→ **Problem statement**: Reproduce the listing below word for word, from its first line through the line containing "Looking at the screenshot, I should 586,523.", including that line.

→ **Stored data**:

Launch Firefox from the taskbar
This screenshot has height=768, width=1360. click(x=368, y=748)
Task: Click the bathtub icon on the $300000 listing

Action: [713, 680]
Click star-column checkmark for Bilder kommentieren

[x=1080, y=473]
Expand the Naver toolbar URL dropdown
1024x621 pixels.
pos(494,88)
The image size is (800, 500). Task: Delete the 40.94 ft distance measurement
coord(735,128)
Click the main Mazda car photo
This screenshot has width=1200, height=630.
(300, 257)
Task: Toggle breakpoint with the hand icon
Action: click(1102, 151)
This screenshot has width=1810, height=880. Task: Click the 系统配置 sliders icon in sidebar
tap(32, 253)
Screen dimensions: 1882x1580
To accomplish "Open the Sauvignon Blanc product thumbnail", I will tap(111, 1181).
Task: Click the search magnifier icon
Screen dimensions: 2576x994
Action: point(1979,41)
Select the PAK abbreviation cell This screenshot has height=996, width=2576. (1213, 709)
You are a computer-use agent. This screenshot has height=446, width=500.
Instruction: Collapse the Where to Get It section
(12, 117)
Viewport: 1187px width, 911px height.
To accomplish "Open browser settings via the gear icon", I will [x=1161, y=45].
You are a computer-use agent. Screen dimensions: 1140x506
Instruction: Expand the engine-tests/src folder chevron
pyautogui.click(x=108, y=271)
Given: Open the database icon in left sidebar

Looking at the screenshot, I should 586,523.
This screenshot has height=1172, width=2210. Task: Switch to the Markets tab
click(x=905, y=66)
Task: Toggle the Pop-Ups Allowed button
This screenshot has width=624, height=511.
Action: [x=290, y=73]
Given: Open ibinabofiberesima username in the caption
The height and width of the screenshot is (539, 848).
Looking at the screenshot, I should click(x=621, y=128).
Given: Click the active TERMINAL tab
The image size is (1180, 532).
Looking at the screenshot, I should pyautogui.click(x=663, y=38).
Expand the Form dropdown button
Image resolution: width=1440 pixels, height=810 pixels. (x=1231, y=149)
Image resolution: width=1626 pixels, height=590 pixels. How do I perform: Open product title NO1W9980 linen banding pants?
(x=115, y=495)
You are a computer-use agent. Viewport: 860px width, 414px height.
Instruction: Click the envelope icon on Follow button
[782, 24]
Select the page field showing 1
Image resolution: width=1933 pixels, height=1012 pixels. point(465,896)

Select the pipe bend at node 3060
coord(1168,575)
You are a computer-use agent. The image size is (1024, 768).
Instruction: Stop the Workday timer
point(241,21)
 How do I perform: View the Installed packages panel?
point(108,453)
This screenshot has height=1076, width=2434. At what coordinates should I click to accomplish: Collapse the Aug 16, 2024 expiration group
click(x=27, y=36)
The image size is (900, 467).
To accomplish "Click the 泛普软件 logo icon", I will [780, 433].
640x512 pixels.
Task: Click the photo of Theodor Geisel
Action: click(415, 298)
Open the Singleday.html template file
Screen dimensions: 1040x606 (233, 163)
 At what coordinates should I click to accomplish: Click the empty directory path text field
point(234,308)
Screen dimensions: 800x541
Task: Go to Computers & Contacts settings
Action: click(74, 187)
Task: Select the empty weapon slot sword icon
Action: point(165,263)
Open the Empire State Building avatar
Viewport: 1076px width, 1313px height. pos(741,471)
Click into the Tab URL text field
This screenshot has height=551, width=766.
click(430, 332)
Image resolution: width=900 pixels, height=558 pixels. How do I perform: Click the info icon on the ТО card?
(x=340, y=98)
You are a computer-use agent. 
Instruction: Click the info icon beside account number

→ **Result below**:
Launch Firefox from the taskbar
This screenshot has height=768, width=1360. click(x=368, y=748)
Task: Click the bathtub icon on the $300000 listing

Action: [713, 680]
Click star-column checkmark for Bilder kommentieren

[x=1080, y=473]
Expand the Naver toolbar URL dropdown
1024x621 pixels.
pos(494,88)
The image size is (800, 500). Task: Delete the 40.94 ft distance measurement
coord(735,128)
Click the main Mazda car photo
This screenshot has width=1200, height=630.
(300, 257)
Task: Toggle breakpoint with the hand icon
Action: click(1102, 151)
This screenshot has width=1810, height=880. Task: Click the 系统配置 sliders icon in sidebar
tap(32, 253)
Screen dimensions: 1882x1580
To accomplish "Open the Sauvignon Blanc product thumbnail", I will tap(111, 1181).
Task: Click the search magnifier icon
Screen dimensions: 2576x994
Action: point(1979,41)
Select the PAK abbreviation cell This screenshot has height=996, width=2576. (1213, 709)
You are a computer-use agent. This screenshot has height=446, width=500.
Instruction: Collapse the Where to Get It section
(12, 117)
Viewport: 1187px width, 911px height.
To accomplish "Open browser settings via the gear icon", I will [x=1161, y=45].
You are a computer-use agent. Screen dimensions: 1140x506
Instruction: Expand the engine-tests/src folder chevron
pyautogui.click(x=108, y=271)
Given: Open the database icon in left sidebar

Looking at the screenshot, I should 586,523.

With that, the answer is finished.